Your goal:
Return every line of the records below that contains the word "perform".

Information given:
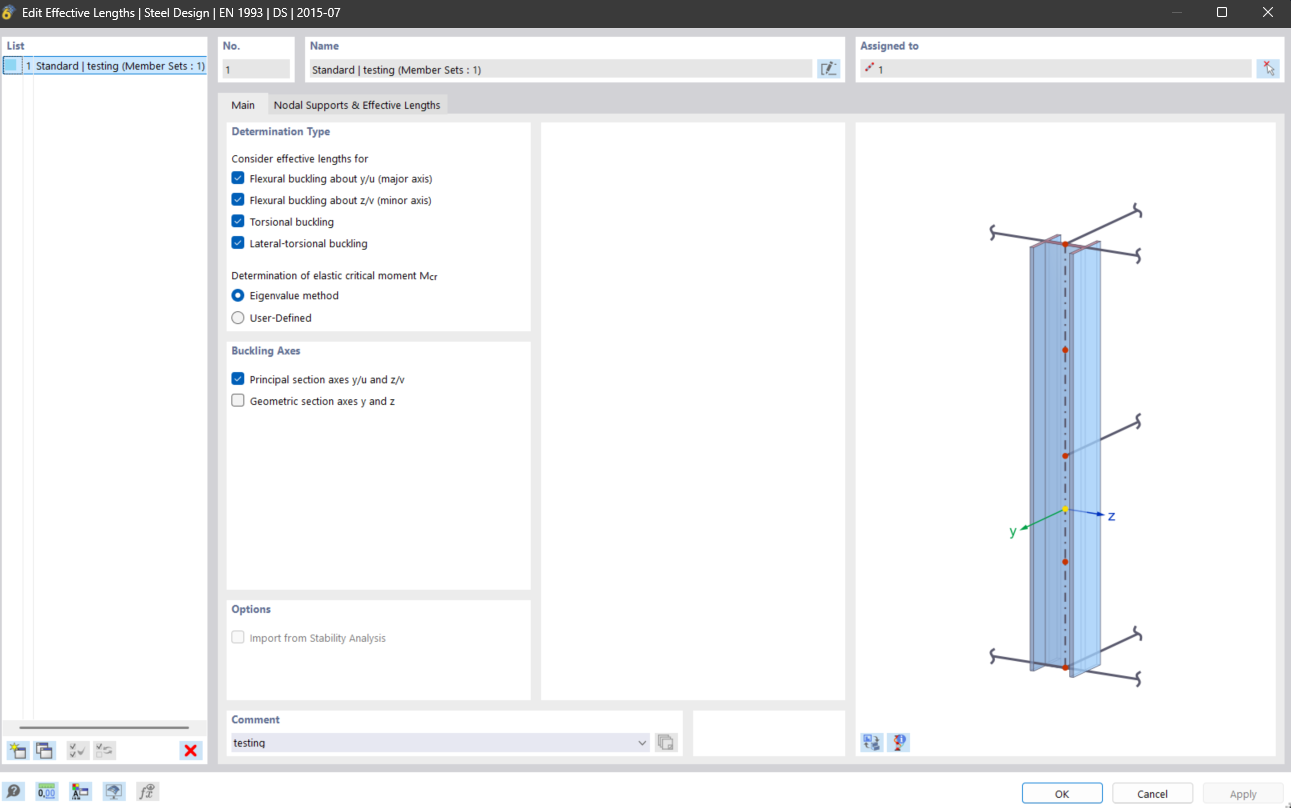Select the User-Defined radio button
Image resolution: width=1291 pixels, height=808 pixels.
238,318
--
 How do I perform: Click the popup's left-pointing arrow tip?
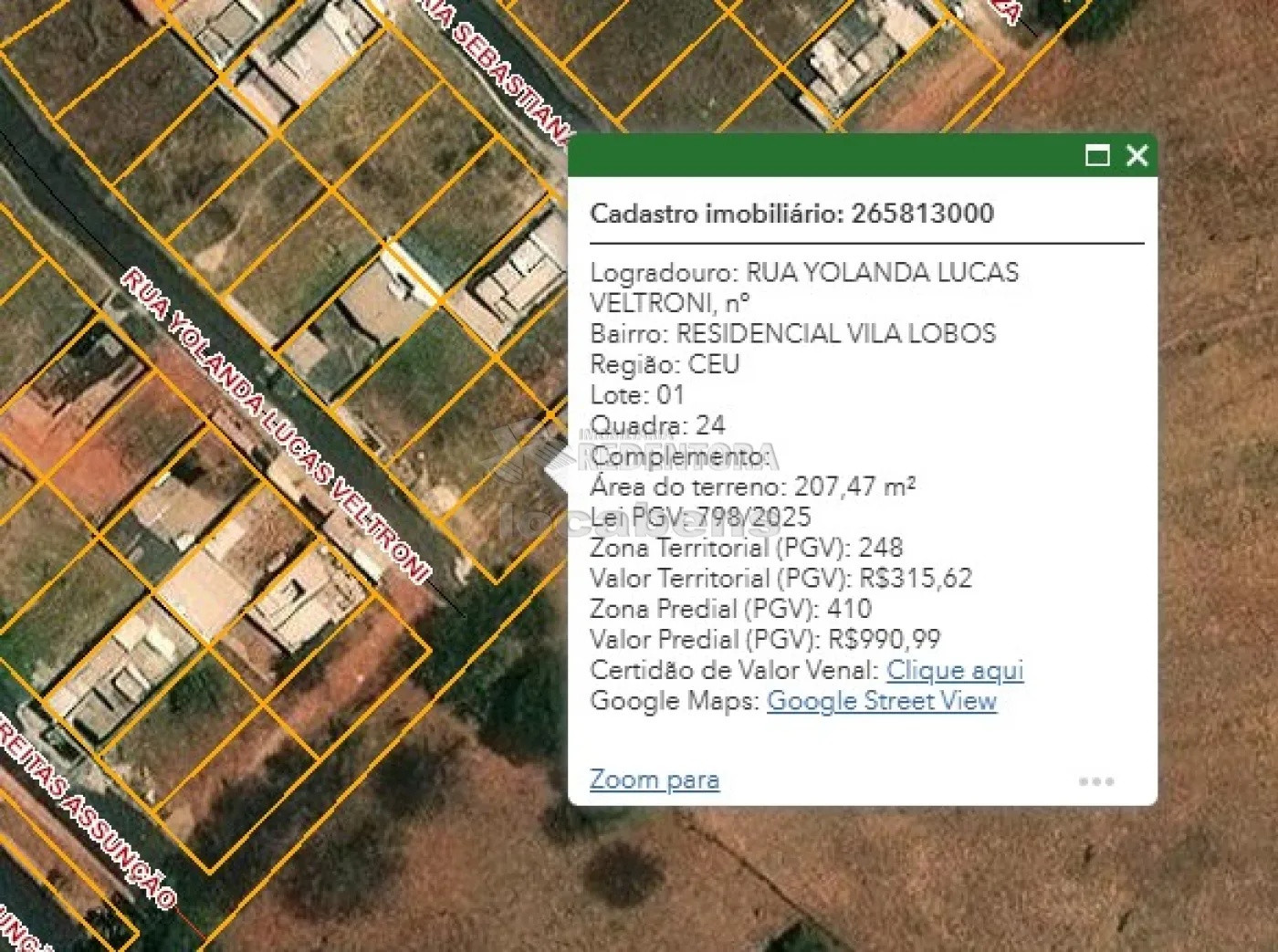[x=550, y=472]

The reply:
 How do I perform: Click the popup's left-pointing arrow tip?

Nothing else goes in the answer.